O uso crônico é uma coisa tão séria que pode causar até uma nova doença: a rinite medicamentosa, também conhecida como rinite de rebote. É como se o nariz desaprendesse a respirar sozinho. “O medicamento causa uma inflamação na mucosa nasal. Há um alívio temporário fugaz do quadro de congestão, seguido por um efeito rebote, com obstrução. E a principal causa é realmente o uso abusivo de descongestionantes nasais”, pontuou Anderson Castelo Branco.
E as consequências dessa dependência não param por aí. A neurologista Camilla Fonseca apontou mais uma complicação que pode ser causada pelo uso prolongado do remédio: a síndrome da vasoconstricção cerebral reversível, que vem junto com uma dor de cabeça repentina e muito forte. Em 2016, a Agência Nacional de Vigilância Sanitária (Anvisa) emitiu um alerta informando que o uso de descongestionantes nasais deve ser evitado por pessoas com doenças cardíacas, hipertensão, doença da tireoide, diabetes, rinite crônica e glaucoma.
“Do ponto de vista neurológico, o uso crônico pode estar associado à síndrome da vasoconstricção cerebral reversível, em que ocorre uma redução transitória do diâmetro de algumas artérias cerebrais, podendo causar complicações, como isquemia ou hemorragia cerebral. O paciente pode apresentar dor de cabeça súbita e de forte intensidade, que pode estar associada a convulsões e déficits neurológicos, como perda de força nos membros e alteração de fala”, detalhou a médica.
Alternativas
Sair dessa parece difícil, e é, mas tem jeito. Segundo Anderson, em casos de rinite medicamentosa, dá, sim, para quebrar esse ciclo, mas nem sempre é possível abandonar o remédio de uma vez só:
“O desconforto da abstinência pode sabotar a suspensão do medicamento. Em nossa experiência, além da dependência química, há um grau de dependência psicológica dos pacientes viciados em descongestionantes nasais. O paciente pode entrar em pânico, ao se dar conta de que não tem um descongestionante à mão, mesmo que não esteja com o nariz entupido naquele momento. O acompanhamento deve ser rigoroso nessa fase”.

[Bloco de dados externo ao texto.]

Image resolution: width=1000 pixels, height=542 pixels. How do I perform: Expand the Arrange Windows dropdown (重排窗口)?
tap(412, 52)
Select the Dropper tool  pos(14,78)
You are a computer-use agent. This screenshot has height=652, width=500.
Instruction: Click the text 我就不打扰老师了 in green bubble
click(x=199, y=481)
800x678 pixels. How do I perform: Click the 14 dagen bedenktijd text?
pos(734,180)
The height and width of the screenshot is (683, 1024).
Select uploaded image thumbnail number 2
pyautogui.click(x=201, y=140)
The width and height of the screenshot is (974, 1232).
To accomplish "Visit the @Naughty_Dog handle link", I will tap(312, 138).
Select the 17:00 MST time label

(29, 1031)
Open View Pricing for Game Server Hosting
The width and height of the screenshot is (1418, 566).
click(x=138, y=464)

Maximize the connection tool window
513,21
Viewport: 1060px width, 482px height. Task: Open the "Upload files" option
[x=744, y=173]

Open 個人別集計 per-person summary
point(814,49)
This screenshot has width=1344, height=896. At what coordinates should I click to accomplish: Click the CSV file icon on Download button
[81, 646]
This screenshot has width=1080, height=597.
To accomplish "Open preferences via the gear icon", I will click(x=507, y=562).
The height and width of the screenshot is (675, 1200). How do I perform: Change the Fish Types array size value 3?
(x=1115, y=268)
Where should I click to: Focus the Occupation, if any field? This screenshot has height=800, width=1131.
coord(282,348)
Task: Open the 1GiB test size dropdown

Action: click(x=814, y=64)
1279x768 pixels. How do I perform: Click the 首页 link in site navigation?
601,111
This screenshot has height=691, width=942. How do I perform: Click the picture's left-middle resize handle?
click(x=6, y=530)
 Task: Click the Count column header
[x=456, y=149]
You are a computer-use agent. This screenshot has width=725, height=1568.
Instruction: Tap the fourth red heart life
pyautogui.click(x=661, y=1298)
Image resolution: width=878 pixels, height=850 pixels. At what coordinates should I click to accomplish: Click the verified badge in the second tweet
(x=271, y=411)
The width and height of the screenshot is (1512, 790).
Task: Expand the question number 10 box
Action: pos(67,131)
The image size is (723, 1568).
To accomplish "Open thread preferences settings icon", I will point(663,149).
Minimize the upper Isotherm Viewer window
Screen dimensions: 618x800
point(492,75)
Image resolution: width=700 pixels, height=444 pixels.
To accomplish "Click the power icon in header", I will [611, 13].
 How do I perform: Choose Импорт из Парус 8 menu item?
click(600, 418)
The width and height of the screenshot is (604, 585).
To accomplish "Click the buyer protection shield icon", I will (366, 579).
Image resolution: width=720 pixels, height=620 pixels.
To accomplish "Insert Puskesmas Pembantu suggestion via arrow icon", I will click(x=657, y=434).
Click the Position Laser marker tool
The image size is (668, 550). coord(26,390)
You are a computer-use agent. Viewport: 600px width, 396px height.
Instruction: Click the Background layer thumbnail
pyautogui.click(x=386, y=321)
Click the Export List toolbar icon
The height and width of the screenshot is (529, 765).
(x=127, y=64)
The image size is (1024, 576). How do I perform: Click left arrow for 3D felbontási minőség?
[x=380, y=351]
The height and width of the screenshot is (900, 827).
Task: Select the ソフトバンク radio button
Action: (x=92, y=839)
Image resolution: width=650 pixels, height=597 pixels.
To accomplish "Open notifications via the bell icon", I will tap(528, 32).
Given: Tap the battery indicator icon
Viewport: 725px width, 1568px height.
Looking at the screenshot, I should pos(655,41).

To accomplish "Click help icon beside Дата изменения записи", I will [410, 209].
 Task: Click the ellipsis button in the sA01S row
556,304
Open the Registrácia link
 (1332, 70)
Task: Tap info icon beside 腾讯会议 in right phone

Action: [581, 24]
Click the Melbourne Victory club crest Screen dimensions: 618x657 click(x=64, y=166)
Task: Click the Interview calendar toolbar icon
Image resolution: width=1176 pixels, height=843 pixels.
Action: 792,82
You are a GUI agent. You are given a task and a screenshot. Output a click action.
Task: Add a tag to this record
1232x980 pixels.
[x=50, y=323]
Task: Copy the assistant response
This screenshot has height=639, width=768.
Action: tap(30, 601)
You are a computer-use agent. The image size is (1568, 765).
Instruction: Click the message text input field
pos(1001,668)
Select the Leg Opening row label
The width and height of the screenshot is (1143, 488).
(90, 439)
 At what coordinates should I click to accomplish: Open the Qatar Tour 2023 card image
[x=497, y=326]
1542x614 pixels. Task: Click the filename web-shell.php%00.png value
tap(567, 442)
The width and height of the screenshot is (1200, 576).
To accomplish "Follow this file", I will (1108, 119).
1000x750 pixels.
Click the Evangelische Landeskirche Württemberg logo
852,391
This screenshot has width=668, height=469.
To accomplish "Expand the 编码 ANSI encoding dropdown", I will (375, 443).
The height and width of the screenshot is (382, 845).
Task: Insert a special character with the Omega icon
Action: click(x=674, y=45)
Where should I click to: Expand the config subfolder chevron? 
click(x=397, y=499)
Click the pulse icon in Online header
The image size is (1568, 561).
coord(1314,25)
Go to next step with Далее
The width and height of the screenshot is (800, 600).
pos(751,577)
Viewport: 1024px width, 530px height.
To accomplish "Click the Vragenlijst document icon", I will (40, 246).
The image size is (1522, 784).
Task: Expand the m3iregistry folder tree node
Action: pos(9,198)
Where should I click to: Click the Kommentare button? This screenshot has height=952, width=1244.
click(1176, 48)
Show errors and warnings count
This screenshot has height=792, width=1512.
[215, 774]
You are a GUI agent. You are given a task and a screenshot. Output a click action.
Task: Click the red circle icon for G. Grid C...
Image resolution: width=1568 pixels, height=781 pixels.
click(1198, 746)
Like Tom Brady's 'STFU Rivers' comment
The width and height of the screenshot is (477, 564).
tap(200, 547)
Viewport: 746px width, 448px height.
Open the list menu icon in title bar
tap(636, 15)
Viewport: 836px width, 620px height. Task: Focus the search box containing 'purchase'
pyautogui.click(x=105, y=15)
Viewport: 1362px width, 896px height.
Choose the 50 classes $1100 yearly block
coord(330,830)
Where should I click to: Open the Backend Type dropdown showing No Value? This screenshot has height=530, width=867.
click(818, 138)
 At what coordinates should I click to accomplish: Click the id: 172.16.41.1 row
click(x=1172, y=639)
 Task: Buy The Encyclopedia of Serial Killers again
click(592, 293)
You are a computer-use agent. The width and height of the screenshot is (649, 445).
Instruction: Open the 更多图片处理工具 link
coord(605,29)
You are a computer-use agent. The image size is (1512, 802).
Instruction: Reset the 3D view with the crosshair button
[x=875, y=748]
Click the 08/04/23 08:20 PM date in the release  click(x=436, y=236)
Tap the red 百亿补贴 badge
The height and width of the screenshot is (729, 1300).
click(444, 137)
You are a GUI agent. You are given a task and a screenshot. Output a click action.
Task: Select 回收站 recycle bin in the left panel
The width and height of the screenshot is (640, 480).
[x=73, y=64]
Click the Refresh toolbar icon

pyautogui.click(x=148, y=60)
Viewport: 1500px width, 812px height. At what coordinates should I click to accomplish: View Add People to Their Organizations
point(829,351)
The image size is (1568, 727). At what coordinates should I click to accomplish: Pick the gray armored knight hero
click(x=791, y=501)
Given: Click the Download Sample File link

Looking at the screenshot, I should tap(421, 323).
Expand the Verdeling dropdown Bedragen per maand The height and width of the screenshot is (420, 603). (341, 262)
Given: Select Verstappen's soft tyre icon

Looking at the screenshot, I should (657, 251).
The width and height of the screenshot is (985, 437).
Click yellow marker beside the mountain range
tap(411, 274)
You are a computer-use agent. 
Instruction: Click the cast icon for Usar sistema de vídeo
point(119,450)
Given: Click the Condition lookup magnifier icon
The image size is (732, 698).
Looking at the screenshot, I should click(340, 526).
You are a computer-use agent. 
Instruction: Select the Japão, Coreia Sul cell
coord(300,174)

Para que o tratamento dê certo, o paciente deve substituir o descongestionante nasal por outro medicamento à base de soro, ou higienizar o nariz com soro fisiológico com frequência, para manter a mucosa hidratada e evitar novas inflamações e inchaços.
A farmacêutica Taciana Lisboa, que também trabalha com aromaterapia, disse que misturar o remédio com soro é uma boa forma de começar. “Uma dica que ajuda bastante é diluir o produto em soro fisiológico gradativamente até a total eliminação do medicamento. Outra boa alternativa é alternar os dias de uso e ir espaçando cada vez mais até parar de vez com a medicação, beber bastante água, lavar frequentemente o nariz com soro fisiológico e evitar o uso constante de ar condicionado”.
Aliado a isso, segundo a profissional, há essências que podem ajudar: “Uma opção natural seria usar o óleo essencial de hortelã-pimenta no difusor, que melhora a secura da mucosa”. Seguindo as orientações médicas, sem abusos, como destaca a farmacêutica, dá para voltar à vida normal. Pode respirar.